I'm confused. Apogee Consulting, Inc. is a subchapter S corporation and, as far as I know, we do not receive a Form 1099. So there should be no need to submit a W-9 of any variety. In any case, the information would be exactly the same whether we use a 2013 or 2014 form. Our EIN is exactly the same and our business address is exactly the same. I really do not want to redo a form that I believe to be unnecessary in the first place. If XXXXXXXX requires me to resubmit a current form then please let me know WHY. Thanks.

The answer we received was disheartening, to say the least. It was short and sweet.

our system won't pay you unless you can be entered you into it....and [the Buyer] is saying they cannot enter you into the system without the more current form.

We compared the 2013 and 2014 versions. To our eyes, they are identical with respect to information provided. There is no information on the 2014 version that is not also found on the 2013 version. To our eyes, there was no substantive difference whatsoever.

Many consultants would have shrugged, perhaps rolled their eyes, and filled out the 2014 version and proceeded to start billing the mega-corporation. But not us.

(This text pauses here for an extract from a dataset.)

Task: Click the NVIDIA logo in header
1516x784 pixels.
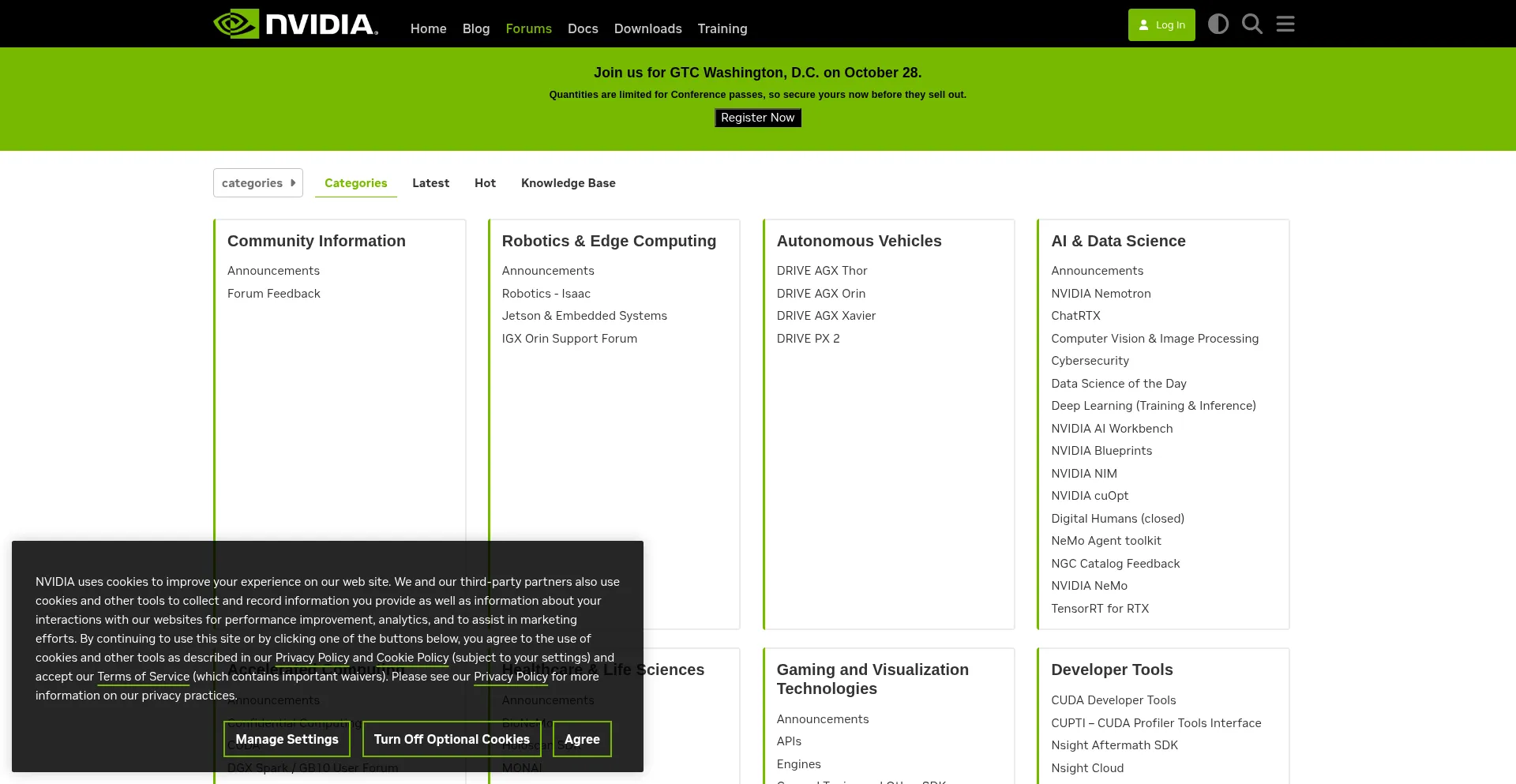Action: coord(296,24)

The response we received, and the lack of rationale for not accepting a valid form and the lack of rationale for requiring submission of a “current” form that was identical in all substantive respects, and the inability of the company’s Procurement Department to understand that what is input into “the system” is not a piece of paper but information contained on that paper, when coupled together, sent a clear signal to us that we needed to walk away. The company has its own processes and it is satisfied with them, and it is not open to engaging on process improvement. We hadn’t seen a consulting agreement and nobody had agreed on payment terms, but we strongly suspected that those terms were not going to be favorable to Apogee Consulting, Inc. Based on the role “the system” had and how it dominated common sense and standard business practices, we suspected we were going to be in for a rough ride.

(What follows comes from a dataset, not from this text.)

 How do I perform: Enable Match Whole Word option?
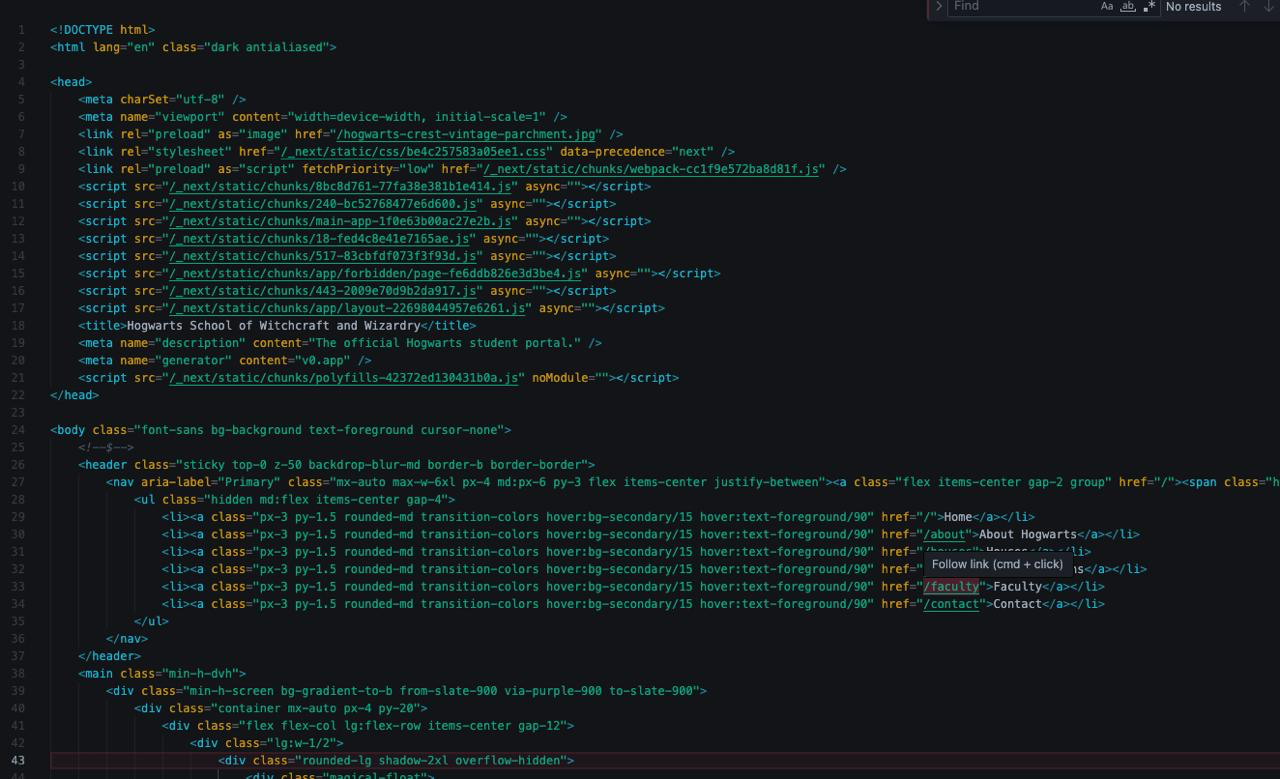1128,7
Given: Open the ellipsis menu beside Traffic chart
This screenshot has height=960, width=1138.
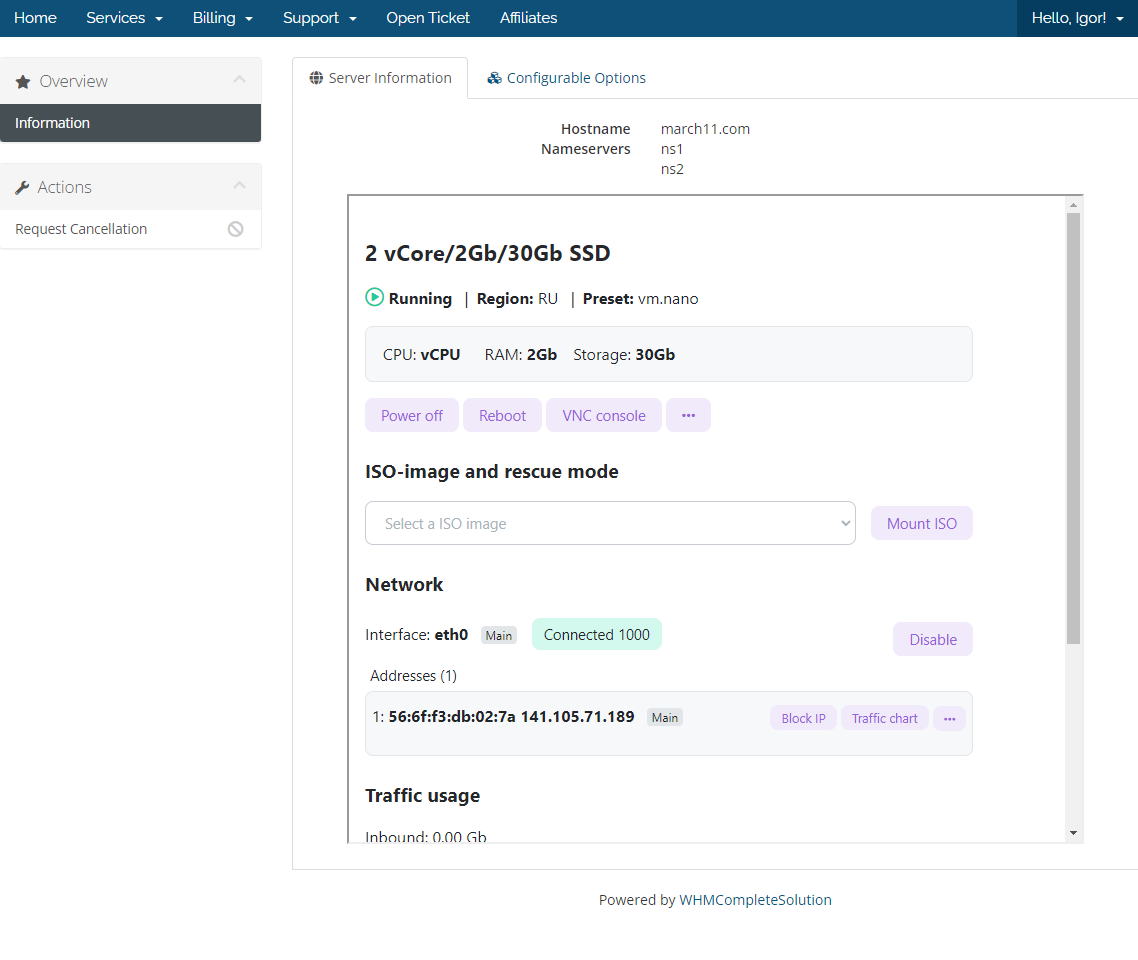Looking at the screenshot, I should [x=949, y=718].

Life’s too short for that.

So we walked away.

If you’re reading this and you realize we’re talking about you and your company, please understand why we won’t work with you under these conditions.

If you’re reading this and you know we are not talking about you and your company, please consider whether we could be. Are your Procurement Department processes dominated by bureaucrats and bloated processes that defy common sense? Do you do engage with suppliers based on true requirements, or because somebody says “the system” requires it – when clearly it does not. Are you taking a streamlined approach to compliance, or are you layering process on top of process? Are you open to continuous process improvement, or are you satisfied with the status quo, which is based primarily on “the way it’s always been done”?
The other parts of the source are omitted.